The response to my recent post was quite extensive - messages from across the spectrum. Young professionals curious about consulting. Seasoned professionals asking questions or with some reflections. To everyone who reached out: thank you. It’s a privilege to connect with so many sharp minds.
While I would love to reply to every message, time simply doesn’t allow it. Instead, I decided to share a few reflections here - and (I hope) worth your time. Whether you are on a journey of transition, building teams, or rethinking leadership, these insights might spark something for you.

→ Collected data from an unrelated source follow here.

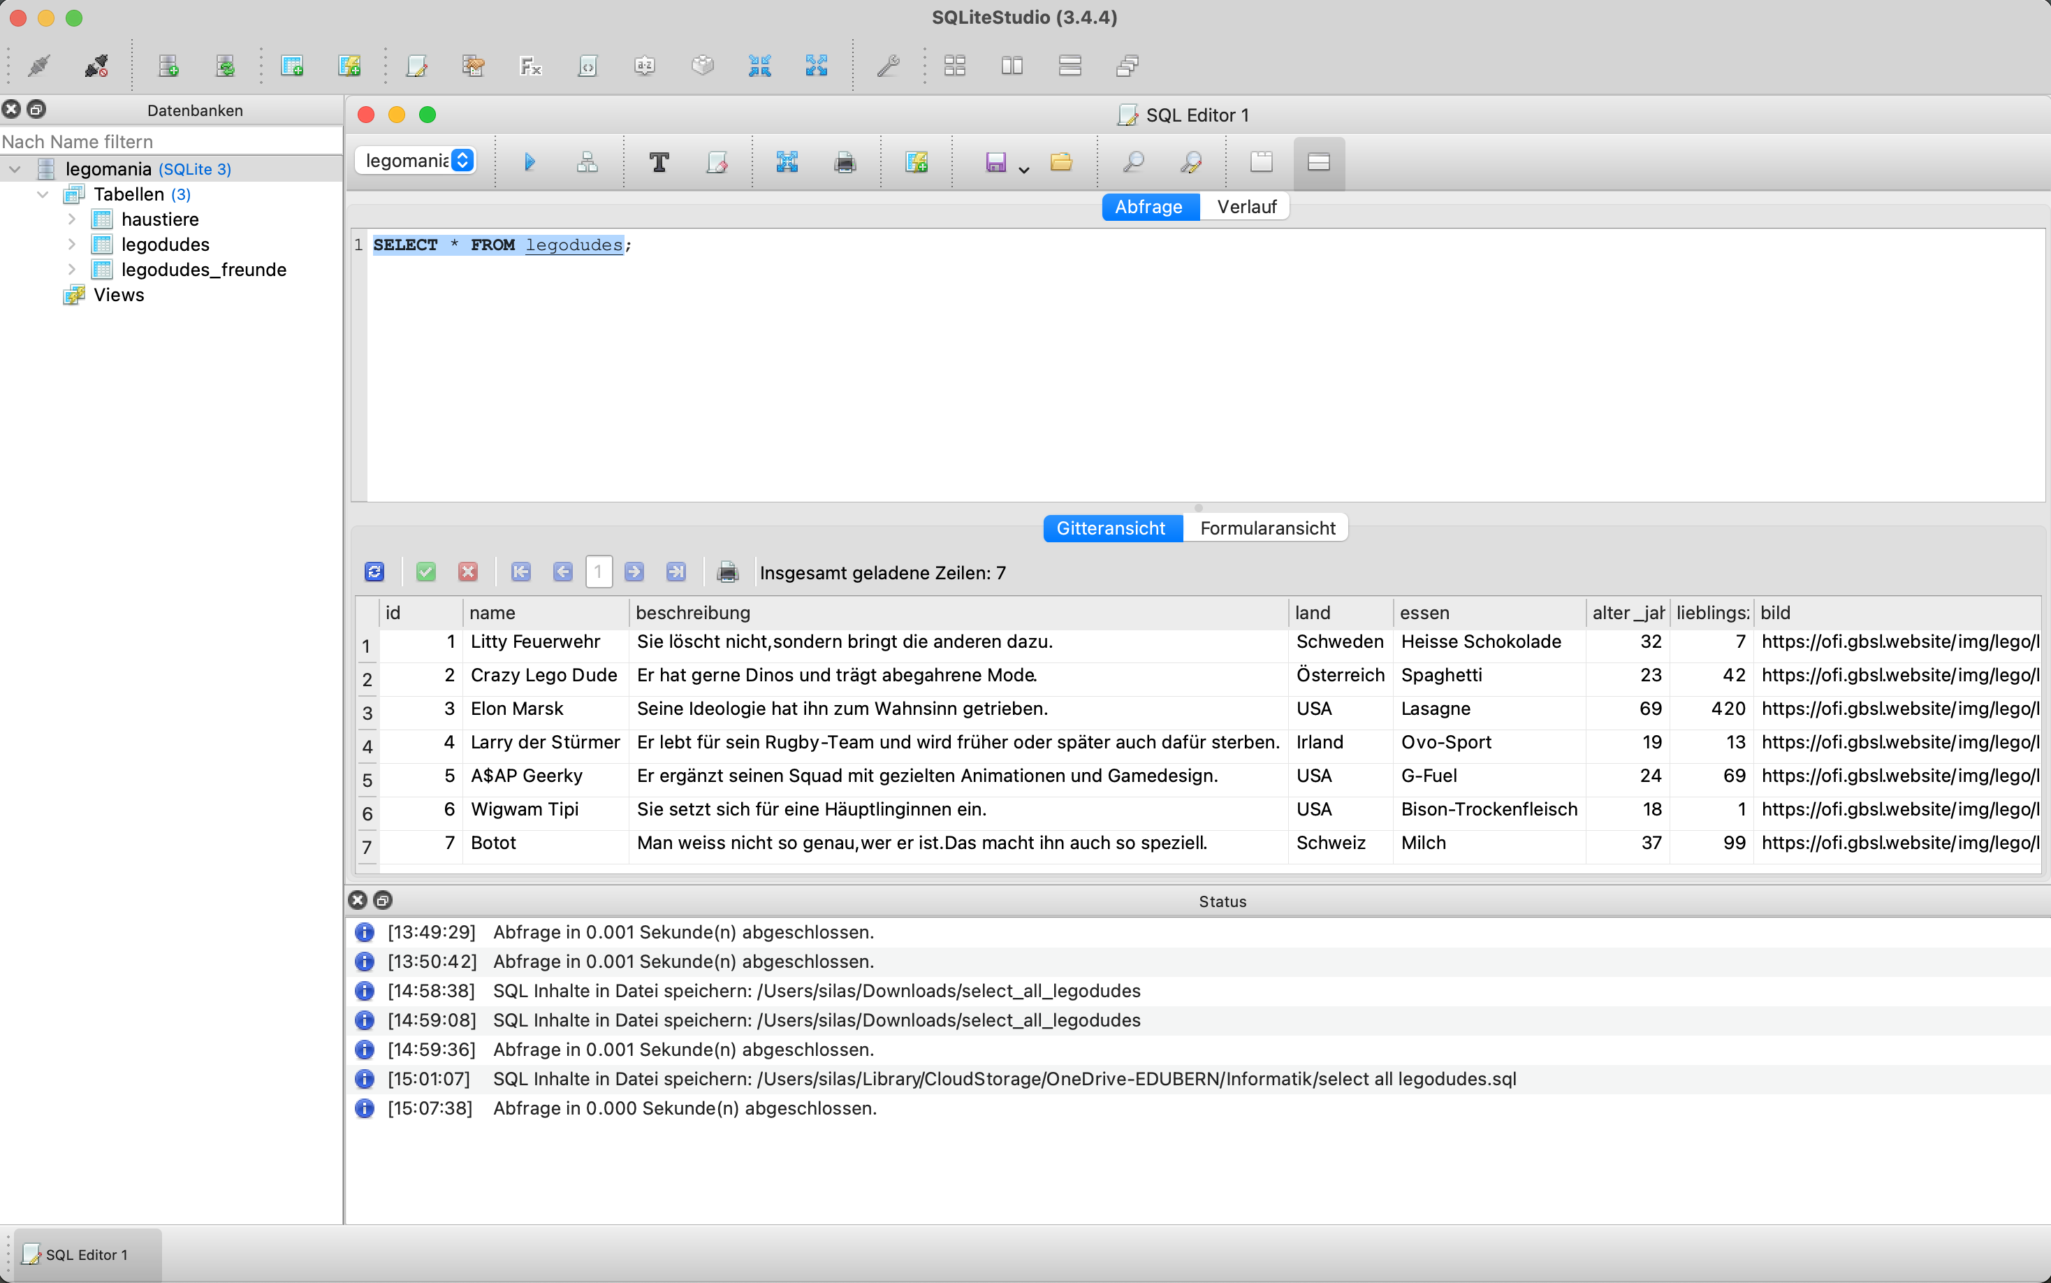Collapse the Tabellen tree node
The height and width of the screenshot is (1283, 2051).
point(43,194)
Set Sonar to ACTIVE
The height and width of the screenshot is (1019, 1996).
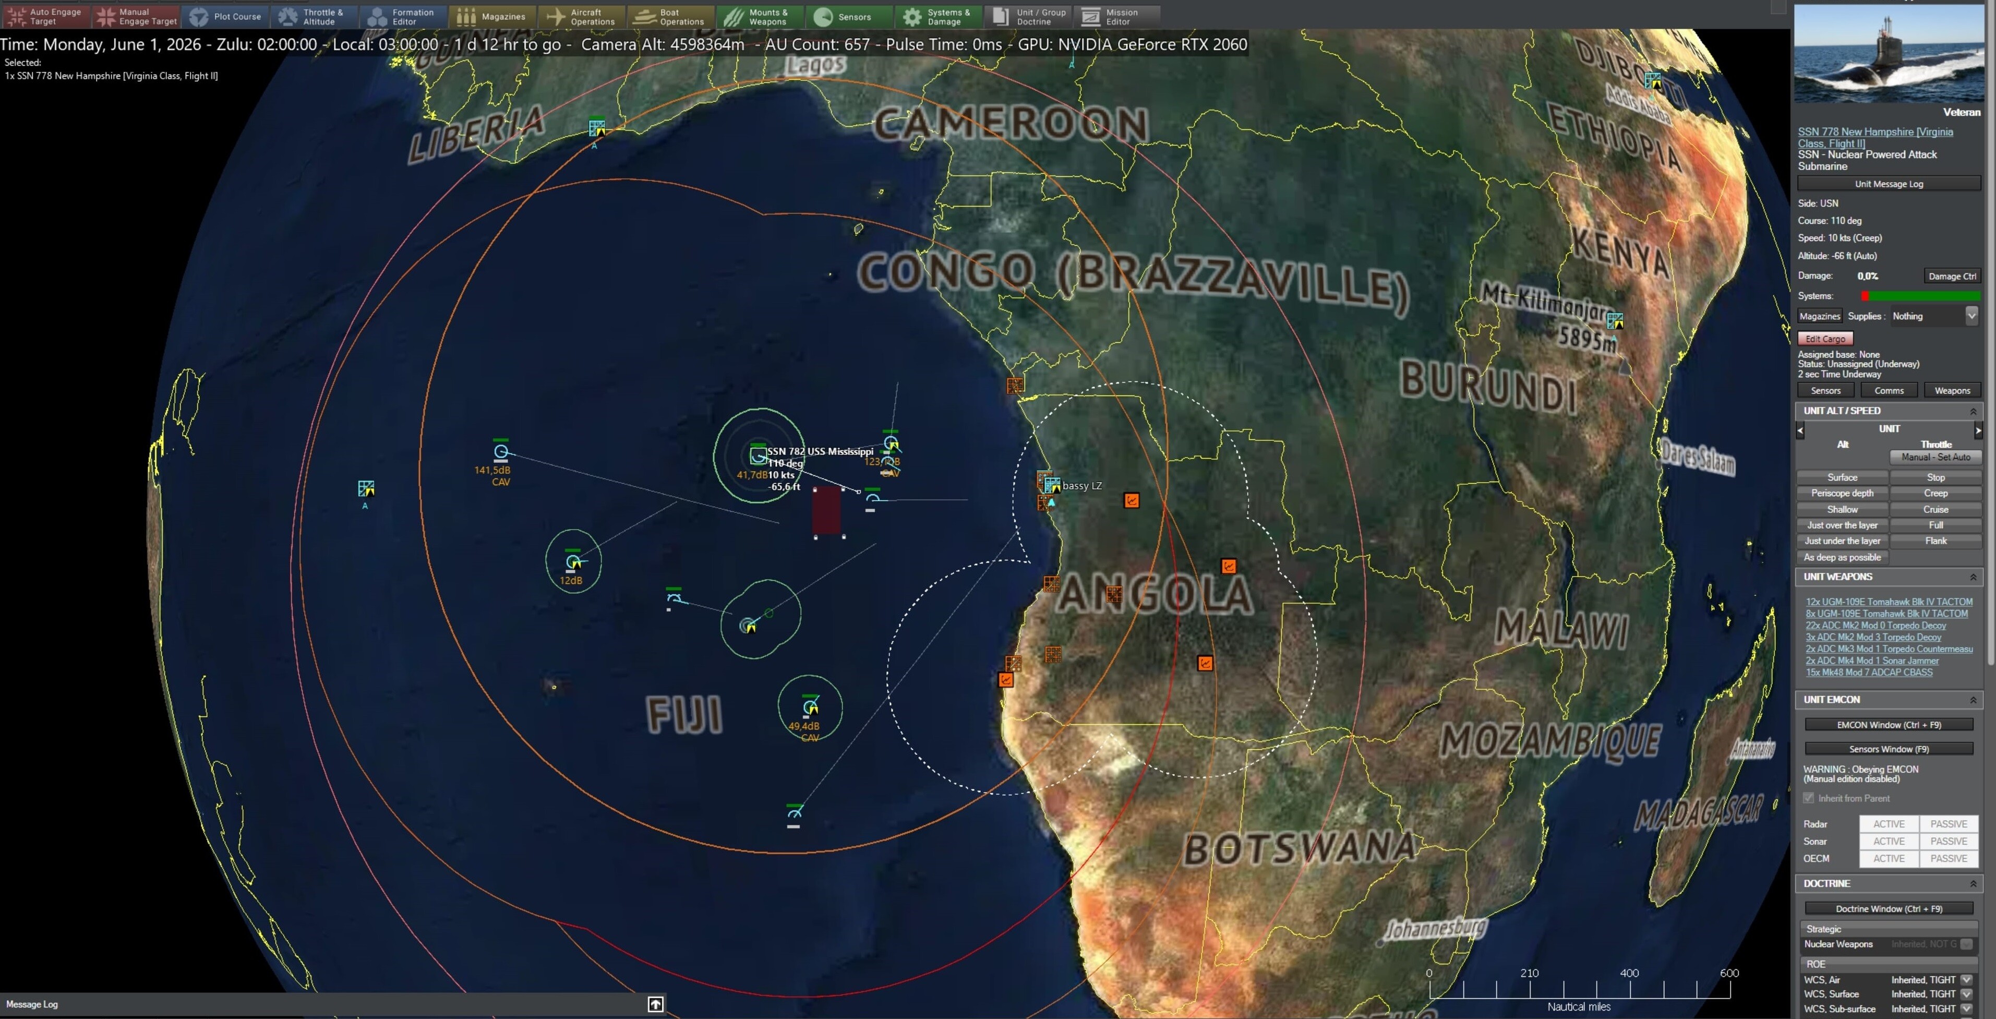pos(1888,841)
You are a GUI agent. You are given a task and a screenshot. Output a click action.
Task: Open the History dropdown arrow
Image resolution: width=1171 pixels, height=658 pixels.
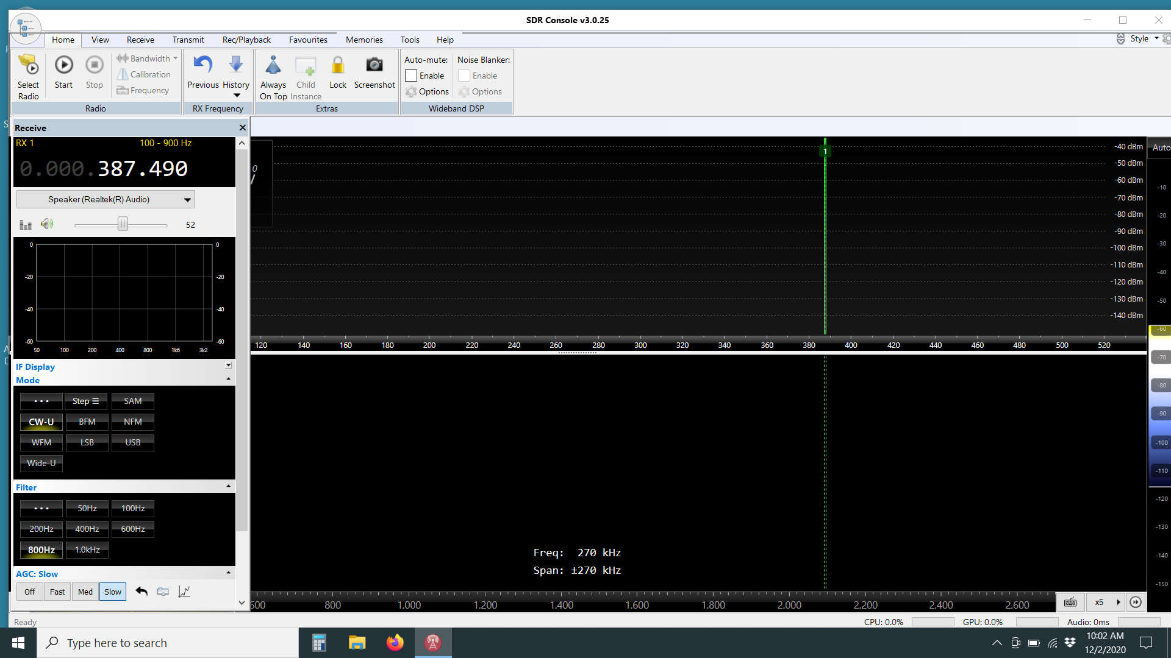237,96
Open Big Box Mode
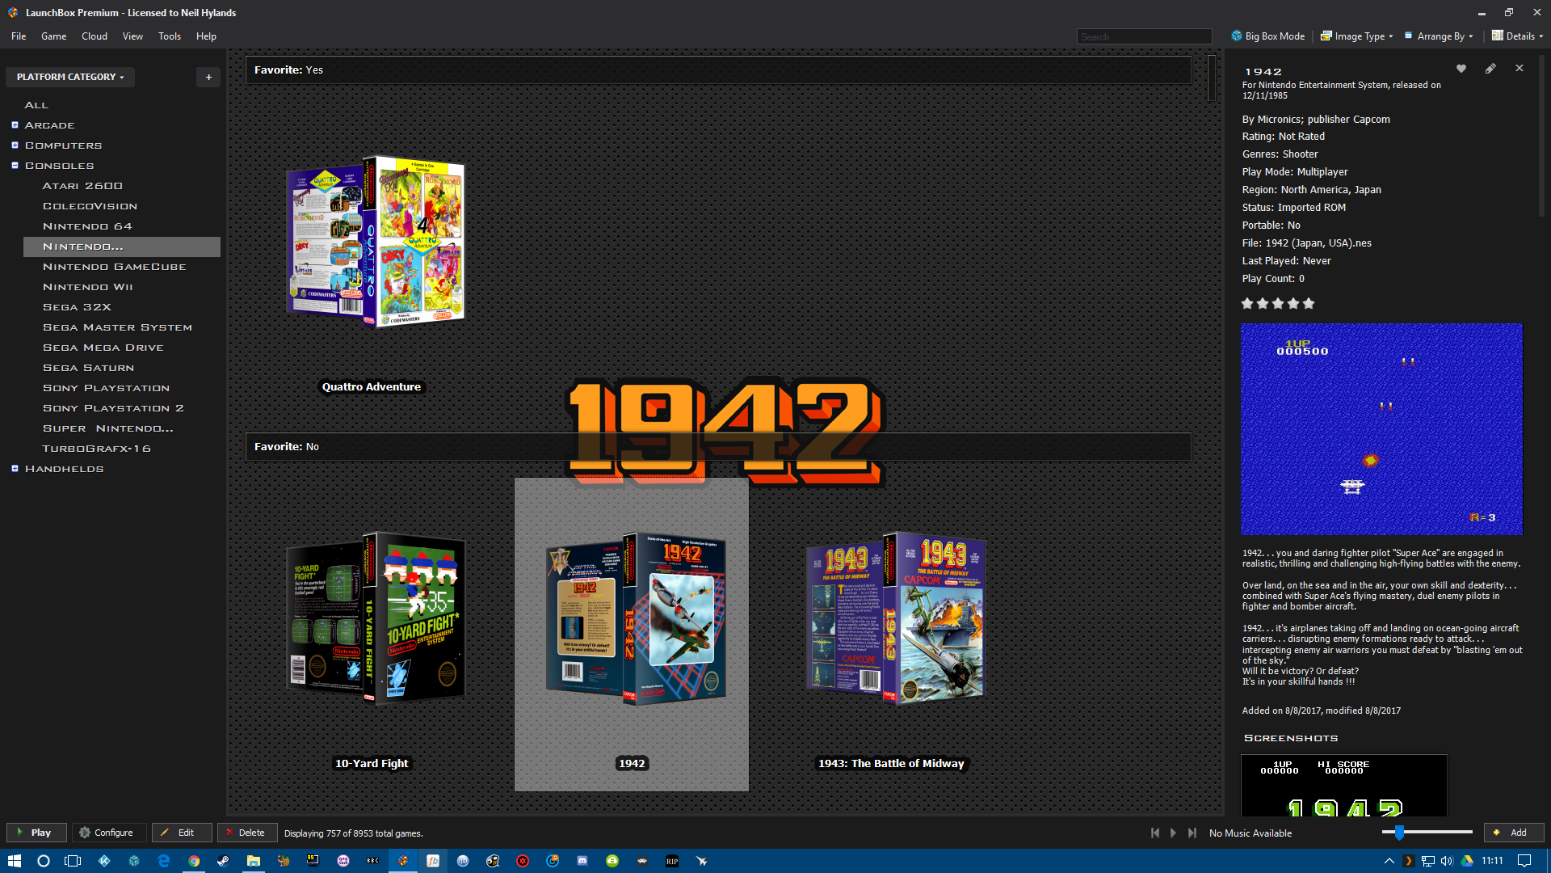The width and height of the screenshot is (1551, 873). pyautogui.click(x=1268, y=36)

What It Really Means to Be an Executive Search Consultant
“What do you actually do?” It’s a fair question and one I have already touched on. Executive search isn’t just about filling a seat at the table. It’s about finding the right professionals who can transform organisations - people who navigate complexity and deliver real results.
The best consultants are strategic partners. We work in the shadows, guiding boards and C-suites through decisions that will define their organisations’ futures.
Listening, asking tough questions, and delivering insights that matter. It’s not glamorous work, but it’s the kind that can shape futures.
Experience Matters
You don’t walk into executive search and make an impact on day one. This is a craft, not a job. It is built over years spent navigating organisational and human capital challenges and working on understanding the nuances of leadership dynamics. You never finish learning.
Great consultants don’t claim to have all the answers. They know how to ask the right questions, challenge assumptions, and deliver hard truths and must be grounded in the realities of the market. That’s where the value lies (and the hard truths).
Why This Matters to You
If you are a leader, you know the right hire transforms everything. The wrong one? That’s a risk no one can really afford easily.
If you are considering a career in consulting, please consider that it is not about being the loudest in the room. It’s about being the most thoughtful.
The biggest myth about consulting? That clients come to you. Consulting success demands grit, persistence, and trust - earned over time. As a friendly competitor recently said to me, consulting is hard. Like Golf - a lifelong journey of getting better. Building a client portfolio is even harder. It requires a lot of pre-prep time. If you are not willing to go the extra mile, clients won’t come flying to you.